Cybersecurity Workforce Development - Updated
It is still somewhat frustrating that most of the dialog about the skills shortage in cybersecurity focuses, perhaps inevitably, on the all too simple answer of "let's create more cybersecurity professionals". This is usually coupled with (often unsubstantiated) claims that there are millions of open cybersecurity positions. The answer, thus, becomes fixated on how do we create all those cybersecurity people - whatever a "cybersecurity person" is.
So, we call for more K-12 education programs, more University programs, more certificates etc. Now, I'm not denigrating these efforts and those involved (including me!) - they are laudable goals and do produce useful outcomes. But, sadly, risk missing the wider point.
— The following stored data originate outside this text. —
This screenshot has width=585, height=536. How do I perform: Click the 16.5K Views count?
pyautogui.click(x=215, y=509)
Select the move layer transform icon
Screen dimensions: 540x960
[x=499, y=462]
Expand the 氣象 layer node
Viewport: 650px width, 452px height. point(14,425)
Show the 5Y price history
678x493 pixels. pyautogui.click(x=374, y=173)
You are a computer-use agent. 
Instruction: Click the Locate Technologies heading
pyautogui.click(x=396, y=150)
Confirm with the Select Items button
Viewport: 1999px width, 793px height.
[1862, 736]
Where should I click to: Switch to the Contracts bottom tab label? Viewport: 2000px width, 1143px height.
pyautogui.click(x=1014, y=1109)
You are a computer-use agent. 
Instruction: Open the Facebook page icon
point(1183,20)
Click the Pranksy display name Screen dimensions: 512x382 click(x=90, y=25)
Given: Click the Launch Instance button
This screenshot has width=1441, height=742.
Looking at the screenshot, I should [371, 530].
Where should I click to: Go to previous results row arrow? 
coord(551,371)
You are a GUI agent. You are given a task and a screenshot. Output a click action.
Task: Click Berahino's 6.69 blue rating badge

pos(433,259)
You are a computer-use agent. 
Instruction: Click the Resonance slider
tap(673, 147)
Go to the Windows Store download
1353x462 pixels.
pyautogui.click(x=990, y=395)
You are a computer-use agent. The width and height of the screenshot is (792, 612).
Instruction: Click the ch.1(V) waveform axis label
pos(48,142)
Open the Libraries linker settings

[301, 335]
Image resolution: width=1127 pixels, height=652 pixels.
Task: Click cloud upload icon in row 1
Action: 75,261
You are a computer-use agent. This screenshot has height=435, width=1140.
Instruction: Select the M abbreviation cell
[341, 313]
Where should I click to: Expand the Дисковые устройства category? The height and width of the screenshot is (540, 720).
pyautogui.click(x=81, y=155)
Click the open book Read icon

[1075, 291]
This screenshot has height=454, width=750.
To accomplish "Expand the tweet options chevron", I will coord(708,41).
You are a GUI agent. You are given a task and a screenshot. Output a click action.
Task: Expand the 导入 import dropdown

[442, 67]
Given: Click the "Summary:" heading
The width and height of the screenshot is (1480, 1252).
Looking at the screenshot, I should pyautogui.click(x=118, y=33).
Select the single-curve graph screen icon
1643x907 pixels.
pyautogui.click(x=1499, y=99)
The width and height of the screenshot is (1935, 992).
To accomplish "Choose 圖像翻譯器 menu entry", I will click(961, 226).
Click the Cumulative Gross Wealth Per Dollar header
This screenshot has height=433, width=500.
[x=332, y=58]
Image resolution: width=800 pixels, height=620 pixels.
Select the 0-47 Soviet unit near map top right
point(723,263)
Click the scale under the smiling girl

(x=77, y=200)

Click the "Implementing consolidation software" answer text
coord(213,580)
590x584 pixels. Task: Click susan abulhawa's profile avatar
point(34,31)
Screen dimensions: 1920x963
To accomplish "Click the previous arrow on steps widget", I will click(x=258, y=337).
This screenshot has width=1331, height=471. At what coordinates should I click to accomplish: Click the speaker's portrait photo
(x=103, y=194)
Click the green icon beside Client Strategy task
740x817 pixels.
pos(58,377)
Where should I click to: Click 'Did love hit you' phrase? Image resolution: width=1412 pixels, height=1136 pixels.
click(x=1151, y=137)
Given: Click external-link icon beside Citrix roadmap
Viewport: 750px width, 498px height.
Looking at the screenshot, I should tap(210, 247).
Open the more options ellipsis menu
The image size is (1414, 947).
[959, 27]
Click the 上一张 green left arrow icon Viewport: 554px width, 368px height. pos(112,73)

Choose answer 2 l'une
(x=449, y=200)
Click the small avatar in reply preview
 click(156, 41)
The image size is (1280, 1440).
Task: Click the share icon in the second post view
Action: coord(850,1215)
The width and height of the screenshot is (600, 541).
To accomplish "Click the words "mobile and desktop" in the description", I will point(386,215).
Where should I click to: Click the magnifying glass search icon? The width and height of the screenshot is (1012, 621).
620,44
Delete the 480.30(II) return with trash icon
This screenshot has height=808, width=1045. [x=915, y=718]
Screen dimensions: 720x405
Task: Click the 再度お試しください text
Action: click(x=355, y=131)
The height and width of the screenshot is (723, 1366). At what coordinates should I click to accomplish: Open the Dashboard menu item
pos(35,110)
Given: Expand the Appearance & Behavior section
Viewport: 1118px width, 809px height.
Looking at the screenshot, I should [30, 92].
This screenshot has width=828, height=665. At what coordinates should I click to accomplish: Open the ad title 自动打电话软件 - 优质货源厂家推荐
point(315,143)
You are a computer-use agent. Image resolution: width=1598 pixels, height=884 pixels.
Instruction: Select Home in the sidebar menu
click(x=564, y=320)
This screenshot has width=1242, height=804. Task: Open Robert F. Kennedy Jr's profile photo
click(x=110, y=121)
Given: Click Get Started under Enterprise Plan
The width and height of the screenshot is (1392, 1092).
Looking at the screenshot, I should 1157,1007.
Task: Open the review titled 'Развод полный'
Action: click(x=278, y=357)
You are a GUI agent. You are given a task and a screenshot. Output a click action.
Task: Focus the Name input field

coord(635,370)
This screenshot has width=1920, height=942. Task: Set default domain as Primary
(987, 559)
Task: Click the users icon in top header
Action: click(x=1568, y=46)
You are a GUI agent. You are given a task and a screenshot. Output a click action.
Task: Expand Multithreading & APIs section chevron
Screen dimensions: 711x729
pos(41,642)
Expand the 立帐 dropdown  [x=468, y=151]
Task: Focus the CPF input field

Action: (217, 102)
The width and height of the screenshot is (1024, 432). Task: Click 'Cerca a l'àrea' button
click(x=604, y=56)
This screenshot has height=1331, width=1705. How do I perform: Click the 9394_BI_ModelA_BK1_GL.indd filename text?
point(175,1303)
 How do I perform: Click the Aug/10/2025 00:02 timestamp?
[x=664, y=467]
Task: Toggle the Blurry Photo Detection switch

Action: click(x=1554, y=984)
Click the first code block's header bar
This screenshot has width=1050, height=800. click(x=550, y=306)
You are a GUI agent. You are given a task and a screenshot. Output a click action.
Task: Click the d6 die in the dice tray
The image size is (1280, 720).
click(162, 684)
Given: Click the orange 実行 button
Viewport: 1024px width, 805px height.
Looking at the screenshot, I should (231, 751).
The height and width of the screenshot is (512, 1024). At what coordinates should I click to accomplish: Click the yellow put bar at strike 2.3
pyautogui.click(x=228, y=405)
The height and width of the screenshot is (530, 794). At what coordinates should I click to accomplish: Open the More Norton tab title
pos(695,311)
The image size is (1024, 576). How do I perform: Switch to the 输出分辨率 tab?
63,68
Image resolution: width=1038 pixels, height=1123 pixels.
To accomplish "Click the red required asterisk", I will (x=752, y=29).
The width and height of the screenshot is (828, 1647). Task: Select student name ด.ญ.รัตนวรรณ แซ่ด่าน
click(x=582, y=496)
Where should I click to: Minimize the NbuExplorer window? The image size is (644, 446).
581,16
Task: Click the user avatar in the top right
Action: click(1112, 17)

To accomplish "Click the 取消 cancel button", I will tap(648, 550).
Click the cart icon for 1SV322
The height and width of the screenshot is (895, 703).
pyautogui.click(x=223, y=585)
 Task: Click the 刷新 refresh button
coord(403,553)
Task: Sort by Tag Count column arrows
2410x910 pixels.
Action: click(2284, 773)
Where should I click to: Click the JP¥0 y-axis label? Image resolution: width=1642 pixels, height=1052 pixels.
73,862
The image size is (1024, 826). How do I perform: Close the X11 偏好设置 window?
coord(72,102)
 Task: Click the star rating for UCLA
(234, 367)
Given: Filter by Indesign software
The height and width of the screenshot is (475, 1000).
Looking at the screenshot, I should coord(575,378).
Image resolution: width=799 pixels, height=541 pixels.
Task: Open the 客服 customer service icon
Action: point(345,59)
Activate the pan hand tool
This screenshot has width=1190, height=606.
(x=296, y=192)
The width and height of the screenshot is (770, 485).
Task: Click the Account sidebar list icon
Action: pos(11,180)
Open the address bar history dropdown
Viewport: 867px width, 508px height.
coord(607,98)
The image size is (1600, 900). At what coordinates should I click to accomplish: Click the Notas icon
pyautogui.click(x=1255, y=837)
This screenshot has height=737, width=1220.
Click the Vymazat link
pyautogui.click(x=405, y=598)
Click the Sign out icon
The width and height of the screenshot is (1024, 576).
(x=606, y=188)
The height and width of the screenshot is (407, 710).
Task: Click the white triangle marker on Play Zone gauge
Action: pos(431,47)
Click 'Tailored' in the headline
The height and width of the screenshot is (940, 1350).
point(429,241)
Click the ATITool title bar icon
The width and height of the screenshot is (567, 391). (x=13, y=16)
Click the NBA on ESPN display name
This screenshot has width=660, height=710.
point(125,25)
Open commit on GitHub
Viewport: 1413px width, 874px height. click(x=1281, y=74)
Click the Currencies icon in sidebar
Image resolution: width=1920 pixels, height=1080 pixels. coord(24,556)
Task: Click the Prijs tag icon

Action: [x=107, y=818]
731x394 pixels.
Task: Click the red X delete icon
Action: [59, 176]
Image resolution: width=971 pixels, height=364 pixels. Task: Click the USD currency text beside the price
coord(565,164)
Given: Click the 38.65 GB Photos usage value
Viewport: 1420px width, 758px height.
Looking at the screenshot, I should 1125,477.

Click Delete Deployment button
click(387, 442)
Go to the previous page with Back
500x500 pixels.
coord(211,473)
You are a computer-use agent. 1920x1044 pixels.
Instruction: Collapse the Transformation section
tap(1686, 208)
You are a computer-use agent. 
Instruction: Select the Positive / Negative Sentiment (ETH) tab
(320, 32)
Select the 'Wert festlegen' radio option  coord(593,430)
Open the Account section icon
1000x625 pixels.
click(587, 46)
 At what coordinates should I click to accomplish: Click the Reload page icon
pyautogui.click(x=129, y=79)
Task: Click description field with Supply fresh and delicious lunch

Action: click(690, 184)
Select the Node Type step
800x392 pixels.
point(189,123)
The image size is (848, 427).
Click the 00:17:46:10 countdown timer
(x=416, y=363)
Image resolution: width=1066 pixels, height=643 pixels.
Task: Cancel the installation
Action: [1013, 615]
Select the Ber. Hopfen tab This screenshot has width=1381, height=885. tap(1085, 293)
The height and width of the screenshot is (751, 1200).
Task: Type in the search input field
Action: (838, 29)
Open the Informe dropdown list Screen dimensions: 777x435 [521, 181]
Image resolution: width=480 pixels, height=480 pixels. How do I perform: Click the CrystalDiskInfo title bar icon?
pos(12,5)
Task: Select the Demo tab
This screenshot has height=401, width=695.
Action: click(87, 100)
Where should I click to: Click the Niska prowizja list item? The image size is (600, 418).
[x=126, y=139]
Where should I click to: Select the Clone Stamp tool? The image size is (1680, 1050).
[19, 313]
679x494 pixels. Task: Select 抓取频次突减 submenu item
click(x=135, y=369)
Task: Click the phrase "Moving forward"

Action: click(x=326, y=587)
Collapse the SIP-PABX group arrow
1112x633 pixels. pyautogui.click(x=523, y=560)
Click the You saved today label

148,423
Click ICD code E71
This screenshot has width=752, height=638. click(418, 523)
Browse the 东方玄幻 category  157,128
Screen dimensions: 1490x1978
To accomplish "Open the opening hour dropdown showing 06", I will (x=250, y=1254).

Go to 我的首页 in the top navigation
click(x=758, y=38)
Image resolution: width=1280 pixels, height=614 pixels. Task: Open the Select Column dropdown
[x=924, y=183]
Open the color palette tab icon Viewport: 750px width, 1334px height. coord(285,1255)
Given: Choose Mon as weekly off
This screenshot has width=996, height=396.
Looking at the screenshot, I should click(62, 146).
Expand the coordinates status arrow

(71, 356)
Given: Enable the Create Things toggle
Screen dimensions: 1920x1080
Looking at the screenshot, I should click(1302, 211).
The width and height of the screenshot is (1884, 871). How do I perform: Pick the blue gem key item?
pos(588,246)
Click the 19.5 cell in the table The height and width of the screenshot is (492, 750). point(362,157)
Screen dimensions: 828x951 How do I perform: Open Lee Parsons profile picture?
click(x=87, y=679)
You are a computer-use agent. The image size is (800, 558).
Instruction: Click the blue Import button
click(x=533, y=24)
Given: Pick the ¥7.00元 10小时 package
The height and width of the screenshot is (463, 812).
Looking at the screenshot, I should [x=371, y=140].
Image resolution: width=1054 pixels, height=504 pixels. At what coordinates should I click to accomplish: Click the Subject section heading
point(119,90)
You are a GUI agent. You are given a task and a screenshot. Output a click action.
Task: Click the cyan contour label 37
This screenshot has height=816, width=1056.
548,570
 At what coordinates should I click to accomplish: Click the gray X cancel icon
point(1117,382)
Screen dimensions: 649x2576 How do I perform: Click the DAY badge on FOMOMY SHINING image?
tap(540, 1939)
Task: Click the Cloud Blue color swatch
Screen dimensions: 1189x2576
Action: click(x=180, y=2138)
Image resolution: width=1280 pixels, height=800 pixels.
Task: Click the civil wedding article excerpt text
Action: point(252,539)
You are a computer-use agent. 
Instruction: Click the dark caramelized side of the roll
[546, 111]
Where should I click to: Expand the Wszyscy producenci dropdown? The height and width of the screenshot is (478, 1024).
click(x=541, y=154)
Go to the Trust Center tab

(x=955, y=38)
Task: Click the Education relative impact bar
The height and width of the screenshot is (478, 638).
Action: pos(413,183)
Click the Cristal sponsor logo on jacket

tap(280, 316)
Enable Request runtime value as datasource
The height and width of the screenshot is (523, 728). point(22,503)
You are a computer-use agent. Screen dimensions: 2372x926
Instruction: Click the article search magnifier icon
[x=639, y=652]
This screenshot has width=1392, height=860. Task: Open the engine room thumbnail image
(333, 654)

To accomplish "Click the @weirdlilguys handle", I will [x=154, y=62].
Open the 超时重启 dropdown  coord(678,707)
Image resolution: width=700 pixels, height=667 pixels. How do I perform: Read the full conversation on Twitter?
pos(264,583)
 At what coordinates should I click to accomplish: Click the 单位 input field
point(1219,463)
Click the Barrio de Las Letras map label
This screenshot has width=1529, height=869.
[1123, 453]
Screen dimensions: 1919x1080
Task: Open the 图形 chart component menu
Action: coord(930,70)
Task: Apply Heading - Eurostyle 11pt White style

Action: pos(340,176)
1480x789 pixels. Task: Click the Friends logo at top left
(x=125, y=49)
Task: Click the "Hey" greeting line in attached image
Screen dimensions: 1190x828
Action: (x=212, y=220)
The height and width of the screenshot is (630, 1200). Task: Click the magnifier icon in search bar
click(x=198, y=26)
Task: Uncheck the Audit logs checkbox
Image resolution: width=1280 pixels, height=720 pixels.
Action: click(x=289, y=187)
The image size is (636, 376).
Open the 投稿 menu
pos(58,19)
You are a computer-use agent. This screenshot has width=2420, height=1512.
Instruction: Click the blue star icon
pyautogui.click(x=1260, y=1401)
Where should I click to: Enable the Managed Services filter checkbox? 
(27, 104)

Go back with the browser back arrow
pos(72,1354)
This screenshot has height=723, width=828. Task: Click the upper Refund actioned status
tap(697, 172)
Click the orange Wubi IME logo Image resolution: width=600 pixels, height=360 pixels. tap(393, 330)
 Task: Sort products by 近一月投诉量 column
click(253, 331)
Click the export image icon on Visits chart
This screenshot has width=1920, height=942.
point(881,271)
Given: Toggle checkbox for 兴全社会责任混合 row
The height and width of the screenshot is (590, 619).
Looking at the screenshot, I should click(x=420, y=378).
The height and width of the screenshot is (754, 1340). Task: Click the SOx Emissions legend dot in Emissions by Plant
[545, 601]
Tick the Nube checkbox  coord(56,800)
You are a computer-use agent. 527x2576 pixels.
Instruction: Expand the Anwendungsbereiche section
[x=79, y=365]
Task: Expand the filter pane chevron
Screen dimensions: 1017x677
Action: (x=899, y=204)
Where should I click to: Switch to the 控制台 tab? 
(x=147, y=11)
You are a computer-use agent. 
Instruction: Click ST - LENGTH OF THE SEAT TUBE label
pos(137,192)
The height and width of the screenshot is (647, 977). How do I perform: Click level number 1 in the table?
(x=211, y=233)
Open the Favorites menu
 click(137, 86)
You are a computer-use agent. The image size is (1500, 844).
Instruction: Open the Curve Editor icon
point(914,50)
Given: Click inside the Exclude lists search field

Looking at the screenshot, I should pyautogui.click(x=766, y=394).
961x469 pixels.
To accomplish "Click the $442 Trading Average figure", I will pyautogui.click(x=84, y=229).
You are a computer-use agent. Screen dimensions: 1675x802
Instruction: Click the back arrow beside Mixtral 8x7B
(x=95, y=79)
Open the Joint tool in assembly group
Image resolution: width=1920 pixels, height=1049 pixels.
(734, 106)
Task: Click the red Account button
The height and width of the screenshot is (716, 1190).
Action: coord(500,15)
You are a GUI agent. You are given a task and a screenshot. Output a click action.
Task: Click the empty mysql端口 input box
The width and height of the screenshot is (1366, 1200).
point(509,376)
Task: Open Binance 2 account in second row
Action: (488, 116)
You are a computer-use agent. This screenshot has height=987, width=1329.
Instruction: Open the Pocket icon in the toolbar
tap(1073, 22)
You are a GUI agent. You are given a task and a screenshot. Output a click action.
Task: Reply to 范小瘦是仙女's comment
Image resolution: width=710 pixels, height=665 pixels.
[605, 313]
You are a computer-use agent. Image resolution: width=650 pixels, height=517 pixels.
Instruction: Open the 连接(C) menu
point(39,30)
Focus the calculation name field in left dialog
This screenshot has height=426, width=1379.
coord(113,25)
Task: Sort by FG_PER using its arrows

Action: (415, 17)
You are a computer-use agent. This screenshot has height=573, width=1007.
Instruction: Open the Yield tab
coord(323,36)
Just as we talk about the need for secure products, not just security products, we also have to shift our perspective on people and say: we need the people we already have to be more productive - and we need more security minded people not just more security people. So what to do:
Cyber-workforce productivity. If we need 10x more cybersecurity people to fill all those roles, perhaps if we could 10x the productivity of the people we have then that should significantly address the issue. Productivity isn't just about automation / orchestration - it can also be stopping doing things, aligning control mitigation practices across different IT risks, auto-configuring, embedding testing, auto-generating tests from threat models, and ensuring the right people do the right jobs matched to the right skills. This isn't just a technology issue, there's just as much efficiency gains to be had from "business policy as code" as there is from "infrastructure as code".
Embedding security responsibility in other teams. The old cliche is true, security is everyone’s responsibility. Like other attributes of good systems it's important to talk about this not as a throwaway line but to actually hand off that responsibility and accountability. Hand-off into SRE, DevOps, development and other teams and support them by developing tools and process to make this happen - to disaggregate responsibility and actions according to criticality and expertise required. Use simulation and scenario/war-gaming to continuously build muscle memory for managing risks and crises across the organization.
Embedding security training in other education programs. As others have said, we need more security education in Computer Science and other engineering degrees and more coverage in MBA and other programs - not just security, but also quality/testing/measurement. This also includes embedding more security topics in the other training and professional skills development efforts in our enterprises. Perhaps a better investment of people's time would be to get the security training at point of most need in the context of their job rather than people being brought to the security training: bring the training to the people not the people to the training.
Cybersecurity is not the only technology/business risk. There are many other substantial risks and actual losses caused by software errors, availability and capacity issues, and so on. Developing cyber-controls in a silo misses extensive productivity and effectiveness opportunities.
Discover latent talent. Find talented people who may have security knowledge, or innate skills, by making available gamified training regimes across the enterprise. Some of people who work their way up the leaderboards in tools like Immersive Labs, from help desks, development or other engineering teams might be your next best core cybersecurity team members.
Let's finish off with an analogy: the medical profession [when it works well]. Not everyone who wants to improve people’s health and well-being wants to or has to be a Doctor to be effective. There are many roles requiring different skills, training and experience from (to name a few) nurse practitioners, radiologists, administrators, medical technicians, therapists, general practitioners, highly specialized surgeons through to medical research scientists. The system (not to say this also can’t be improved significantly), is designed such that the right person with the right skills sees the patient at the right point in time - no more no less - optimized around the scarce resources. When we talk of improving health care outcomes we don't solely obsess on creating more Doctors - we look at the whole system. Perhaps we should be aiming for something similar, different roles with different training requirements corresponding to the needs of that role, stacking the training so people can progress over time - but not "dismissing" them if they don’t want to progress further. Making sure all the components of the system deliver the right outcome and progressively increase the productivity of each element through training, automation/tooling, adoption of new solutions and practices from research underpinned with codes of ethics / practice.
Bottom line: to address the cybersecurity skills gap we shouldn't solely focus on creating more cybersecurity professionals. Rather, we need to create more security minded people in all roles and radically increase the productivity of the cybersecurity professionals we already have - for our team's sanity as well as efficiency.